#### [Исходный отрывок]
++++

И опять тут же — Варламов.
А что это был за чудесный, ‘безрежиссерский’ ансамбль в ‘Старом закале’ Южина: Сазонов, Давыдов, Юрьев (совсем юный тогда ‘подпоручик’), молодой Корвин-Круковский, Усачев, Мичурина, Потоцкая, Абаринова.
А Стрельская — комическая старуха,— какие дуэты с Варламовым!
А Далматов — Ноздрев (а потом замечательный Плюшкин), и опять в тех же ‘Мертвых душах’ Варламов — генерал Бетрищев, или П. Д. Ленский…
Или такой состав: Далматов — Кречинский, Давыдов — Расплюев, — тут было чему поучиться молодым.
А в ‘Лесе’ Писарев и Шаповаленко — Несчастливцев и Счастливцев!
А как шли ‘Волки и овцы’ — Савина, Давыдов — Лыняев, Варламов — Чугунов, Сазонов — Мурзавецкий, Жулева.
А молодой Мамонт Дальский — Чацкий, Жадов, Незнамов, Белугин, — ‘здорово’ это было!
И наконец, на четвертый год моих ‘александрийских восторгов’ — молодая Комиссаржевская: в зудермановских девочках, в ‘Дикарке’… Какая это была прелесть!
Но тут уже я изменил моим ‘галерочным переживаниям’ и перешел на партерную контрамарку, которую получил через кончавших театральную школу Ходотова, Пантелеева — моих друзей и уже товарищей по сцене.
Летом 1895 года, пройдя, таким образом, курс моего александрийского университета, я сам стал актером. Ходотов повел меня в Апраксин рынок, где мы купили себе по цилиндру. Я срезал с моей студенческой тужурки голубые петлицы и золотые с орлом пуговицы, превратив, таким образом, форменную тужурку в нечто вроде серого пиджака, и приобрел серые в широкую клетку брюки. Вместо очков появилось пенсне на широкой черной ленте. От меня запахло ‘букетом дешевых папирос’. Я уже играл несколько спектаклей вместе с молодежью Александрийского театра в селе Мартышкине (около Ораниенбаума), меня даже называли ‘мартышкиным гастролером’.

++++

#### [Приведённые записи]

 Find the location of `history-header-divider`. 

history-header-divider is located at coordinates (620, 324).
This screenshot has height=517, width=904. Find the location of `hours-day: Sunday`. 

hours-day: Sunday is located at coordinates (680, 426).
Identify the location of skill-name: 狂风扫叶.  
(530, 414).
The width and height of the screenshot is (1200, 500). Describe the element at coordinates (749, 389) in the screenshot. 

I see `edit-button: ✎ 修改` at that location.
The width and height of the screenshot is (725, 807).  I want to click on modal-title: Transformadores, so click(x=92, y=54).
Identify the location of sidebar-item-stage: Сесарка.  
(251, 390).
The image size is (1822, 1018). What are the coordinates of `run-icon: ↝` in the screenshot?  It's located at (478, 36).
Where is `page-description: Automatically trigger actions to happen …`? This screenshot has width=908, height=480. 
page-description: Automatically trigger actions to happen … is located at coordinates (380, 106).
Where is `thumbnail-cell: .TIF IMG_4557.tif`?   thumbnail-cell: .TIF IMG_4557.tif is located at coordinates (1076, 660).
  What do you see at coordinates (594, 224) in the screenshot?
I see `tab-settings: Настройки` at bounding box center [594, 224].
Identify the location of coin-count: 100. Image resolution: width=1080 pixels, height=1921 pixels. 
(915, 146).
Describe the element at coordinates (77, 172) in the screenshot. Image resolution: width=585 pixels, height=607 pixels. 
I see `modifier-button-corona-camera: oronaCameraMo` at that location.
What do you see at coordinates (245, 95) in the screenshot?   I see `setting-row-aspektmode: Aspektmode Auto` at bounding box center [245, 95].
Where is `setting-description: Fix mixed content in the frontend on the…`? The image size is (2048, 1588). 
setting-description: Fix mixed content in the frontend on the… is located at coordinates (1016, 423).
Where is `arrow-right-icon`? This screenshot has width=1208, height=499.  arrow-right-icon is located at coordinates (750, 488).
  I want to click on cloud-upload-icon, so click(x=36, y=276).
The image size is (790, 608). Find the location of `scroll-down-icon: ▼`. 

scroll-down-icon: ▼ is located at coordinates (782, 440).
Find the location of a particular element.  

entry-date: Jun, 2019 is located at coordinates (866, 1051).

++++

#### [Задание]
Напишите продолжение отрывка об Александринском театре, начиная сразу после его последнего предложения.

#### [Ответ]
Я стал актером.
Привет и благодарный низкий поклон Александрийскому театру от бывшего мартышкина гастролера.

СОРОК ЛЕТ НА СЦЕНЕ

Беседа с народным артистом республики В. И. Качаловым.

В связи с награждением орденом Трудового Красного Знамени народный артист республики В. И. Качалов беседовал с сотрудником ‘Литературной газеты’.
— Я чрезвычайно горжусь той высокой оценкой, которую партия и правительство дали моей сорокалетней работе на сцене, — говорит В. И. Качалов. — Сообщение о почетной награде совпадает с тридцатипятилетием моей работы в Художественном театре и сорокалетней годовщиной моей артистической деятельности.
Я начал выступать на сцене, будучи студентом. В 1894 году в бывшем Петербургском университете сплотилась группа студентов — любителей сцены. В эту группу входили многие студенты, ставшие впоследствии видными актерами. Среди них был студент Казанков — артист Радин, сын писателя Михайловского, впоследствии известный сценический деятель П. Гайдебуров, Боянус (Борневский), выступавший несколько лет в Александрийском театре, а сейчас профессор-лингвист, я и другие. Мы работали под руководством большого артиста — Владимира Николаевича Давыдова.
Моим первым ‘профессиональным’ спектаклем был спектакль ‘На бойком месте’, который мы давали за плату для рабочих фарфорового завода за Невской заставой. Я играл Бессудного.
Ясно помню мою первую большую роль в ответственном спектакле. Шел ‘Лес’. Группа студентов давала публичный спектакль в фонд комитета вспомоществования нуждающимся студентам. Наш спектакль горячо был принят публикой и отмечен крупнейшим театральным критиком Кугелем (Homo novus). Он же после нашего другого спектакля — ‘Завтрак у предводителя’ — писал примерно так: ‘Спектакль оставил благоприятное впечатление… Но у студентов узкие плечи и впалые груди. Нам нужна крепкая, здоровая молодежь’.
— Эти слова, — говорит В. И. Качалов, — я вспоминаю каждый раз, когда вижу нашу советскую молодежь, когда смотрю на колонны физкультурников, когда мне приходится выступать перед бодрыми и счастливыми юношами и девушками Советской страны.
Возвращаясь к рассказу о первых годах своей работы на сцене, В. И. Качалов говорит:
— Студенческий кружок благодаря руководству Давыдова был для меня прекрасной сценической школой. Не покидая университета, я играл целый сезон в летнем театре на станции Мартышкино, около Ораниенбаума.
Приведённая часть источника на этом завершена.